A third family, headed by Scarface (Frances McDormand, the epitome of grim), departs these proceedings almost immediately; her daughter Anna (Kira Guloien) and granddaughter Helena (Shayla Brown) follow reluctantly. Scarface favors the minority position of staying and doing nothing; religious obedience is all, and the threats of excommunication and banishment are too great a toll to risk. The men must be forgiven, the status quo maintained. 

 

The ensuing debate rages primarily between Salome (Claire Foy), Mariche (Jessie Buckley) and Ona (Rooney Mara); when tempers flare, cooling words of wisdom are supplied by the elderly Agata (Judith Ivey) and Greta (Sheila McCarthy).

 

In an intriguing touch, the meeting’s minutes are recorded meticulously by the community schoolteacher, August (Ben Whishaw), the only man they all trust. He’s damaged goods: the son of a woman who questioned too much awhile back, and was banished. August has returned under a cloud, but — given his upbringing — is acutely sensitive and sympathetic to what is going down.

 

Whishaw has his work cut out for him, surrounded by such strong actors; he nonetheless holds his own. August is so meek, at times, that he almost vanishes within his own clothes … and yet he nonetheless works up the courage, at rare moments, to settle a question. But offer advice? He wouldn’t dare.

 

Foy’s Salome is passionate, enraged and terrified of what she fears are her own murderous tendencies. Ona is curious and thoughtful; Mara grants her eyes the glow of intelligence. She and August have some sort of bond, and she delights in his quiet efforts to explain the nature of things, when they’re alone together.

 

Buckey’s Mariche is waspish, sarcastic and condescending; as far as she’s concerned, they’re screwed either way (and not just metaphorically). At the same time, it’s clear — from Buckley’s defensive posture — that Mariche represses some mortal terror.

 

But she has a point: Are the alternatives really any choice at all? While it’s theoretically possible that each woman could slit her man’s throat during the dead of night, is that likely? And can they flee, without being caught? And even if they aren’t caught, they know nothing about the outside world, starting with which direction to head, and where to go. How would they survive?

 

And what of all the scores upon scores of young children, capering about in the fields?

 

Polley’s touch is clinically restrained.
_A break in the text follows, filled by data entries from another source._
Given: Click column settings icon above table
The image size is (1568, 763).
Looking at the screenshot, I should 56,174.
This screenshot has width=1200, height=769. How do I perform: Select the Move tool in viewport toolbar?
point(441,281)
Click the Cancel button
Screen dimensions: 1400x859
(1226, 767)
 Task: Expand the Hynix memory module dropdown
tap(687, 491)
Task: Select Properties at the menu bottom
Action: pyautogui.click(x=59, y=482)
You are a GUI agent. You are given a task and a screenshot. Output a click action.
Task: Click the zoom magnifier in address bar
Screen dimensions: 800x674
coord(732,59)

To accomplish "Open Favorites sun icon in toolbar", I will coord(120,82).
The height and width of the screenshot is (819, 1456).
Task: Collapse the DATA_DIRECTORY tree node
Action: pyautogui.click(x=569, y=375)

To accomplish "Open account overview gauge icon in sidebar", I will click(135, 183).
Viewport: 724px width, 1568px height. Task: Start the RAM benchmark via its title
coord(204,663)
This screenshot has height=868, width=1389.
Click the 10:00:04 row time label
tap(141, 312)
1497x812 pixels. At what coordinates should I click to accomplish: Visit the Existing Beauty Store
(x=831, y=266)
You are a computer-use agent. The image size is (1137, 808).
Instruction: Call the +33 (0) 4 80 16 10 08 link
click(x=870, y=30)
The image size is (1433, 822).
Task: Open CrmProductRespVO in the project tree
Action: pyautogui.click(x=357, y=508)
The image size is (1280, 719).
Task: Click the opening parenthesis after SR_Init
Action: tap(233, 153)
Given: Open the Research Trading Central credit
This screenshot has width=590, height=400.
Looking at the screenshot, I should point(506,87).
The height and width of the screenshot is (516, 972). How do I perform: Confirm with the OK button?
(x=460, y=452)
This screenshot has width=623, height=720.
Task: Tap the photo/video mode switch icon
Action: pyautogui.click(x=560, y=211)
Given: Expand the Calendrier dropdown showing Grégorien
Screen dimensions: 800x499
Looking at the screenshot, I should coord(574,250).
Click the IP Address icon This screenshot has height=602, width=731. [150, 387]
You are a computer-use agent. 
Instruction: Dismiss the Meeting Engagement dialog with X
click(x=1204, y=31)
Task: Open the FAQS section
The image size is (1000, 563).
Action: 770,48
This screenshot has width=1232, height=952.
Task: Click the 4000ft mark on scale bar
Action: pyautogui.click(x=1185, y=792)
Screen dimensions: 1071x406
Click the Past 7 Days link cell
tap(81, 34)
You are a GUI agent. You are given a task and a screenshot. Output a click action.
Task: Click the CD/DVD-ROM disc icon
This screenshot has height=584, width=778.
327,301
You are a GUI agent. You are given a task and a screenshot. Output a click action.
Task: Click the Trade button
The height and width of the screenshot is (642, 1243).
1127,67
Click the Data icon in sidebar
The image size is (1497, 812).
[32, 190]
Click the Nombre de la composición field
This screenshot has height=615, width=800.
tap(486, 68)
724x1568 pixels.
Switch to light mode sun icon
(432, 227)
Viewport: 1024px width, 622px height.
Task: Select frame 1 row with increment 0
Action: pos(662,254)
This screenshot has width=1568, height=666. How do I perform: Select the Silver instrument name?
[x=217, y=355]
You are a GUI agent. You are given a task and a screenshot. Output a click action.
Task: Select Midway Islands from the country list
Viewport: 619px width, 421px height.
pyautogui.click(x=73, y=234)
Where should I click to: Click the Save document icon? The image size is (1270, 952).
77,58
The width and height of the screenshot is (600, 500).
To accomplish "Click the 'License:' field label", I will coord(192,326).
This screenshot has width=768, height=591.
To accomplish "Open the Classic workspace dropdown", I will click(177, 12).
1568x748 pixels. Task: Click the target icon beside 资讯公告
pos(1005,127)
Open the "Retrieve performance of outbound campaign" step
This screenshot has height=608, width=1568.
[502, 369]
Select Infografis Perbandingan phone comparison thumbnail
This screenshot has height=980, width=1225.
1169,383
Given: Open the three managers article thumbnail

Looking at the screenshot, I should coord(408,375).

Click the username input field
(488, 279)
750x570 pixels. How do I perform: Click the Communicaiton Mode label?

No actual assaults are shown, merely eyeblink flashbacks of their anguished aftermath … which is bad enough. Our vivid imaginations supply the rest.

 

Cinematographer Luc Montpellier’s palette is drab and desaturated; there is no color in the lives of these women. It’s therefore shocking, during the third act, when a gaily decorated truck roars through the fields one morning, blasting The Monkees’ “Daydream Believer” (apt choice, that) from loudspeakers, and exhorting the residents to come out and be counted … for the 2010 census.

 

Indeed, Toews’ novel is based on recent events that took place in an ultraconservative Mennonite Colony in the eastern lowlands of Manitoba, Bolivia. Between 2005 and ’09, numerous men raped and sexually assaulted at least 151 women and girls, including small children. Nine men were arrested; most were sentenced to 25 years in prison.

 

Not even a decade later, the male colony elders began lobbying for early release, and forgiveness.  This undoubtedly was a catalyst for Toews’ fictionalized re-telling, which gives voice to women raised in an environment where they’re expected to be voiceless.

 

Polley’s film slides further into magic realism, although the content is no less grim or harrowing. Many viewers undoubtedly will hang on every spoken word, transfixed — in horror — by the unfolding litany of brutality.

 

But others likely will be challenged by the deliberate pacing; this is very slow going. Such material would have worked far better as a stage play, where intensity of performance wouldn’t be diminished by camerawork, directorial decisions and other filmmaking technique.


Even so, this is a enlightening reminder that some of the worst evils are casual. And institutionalized.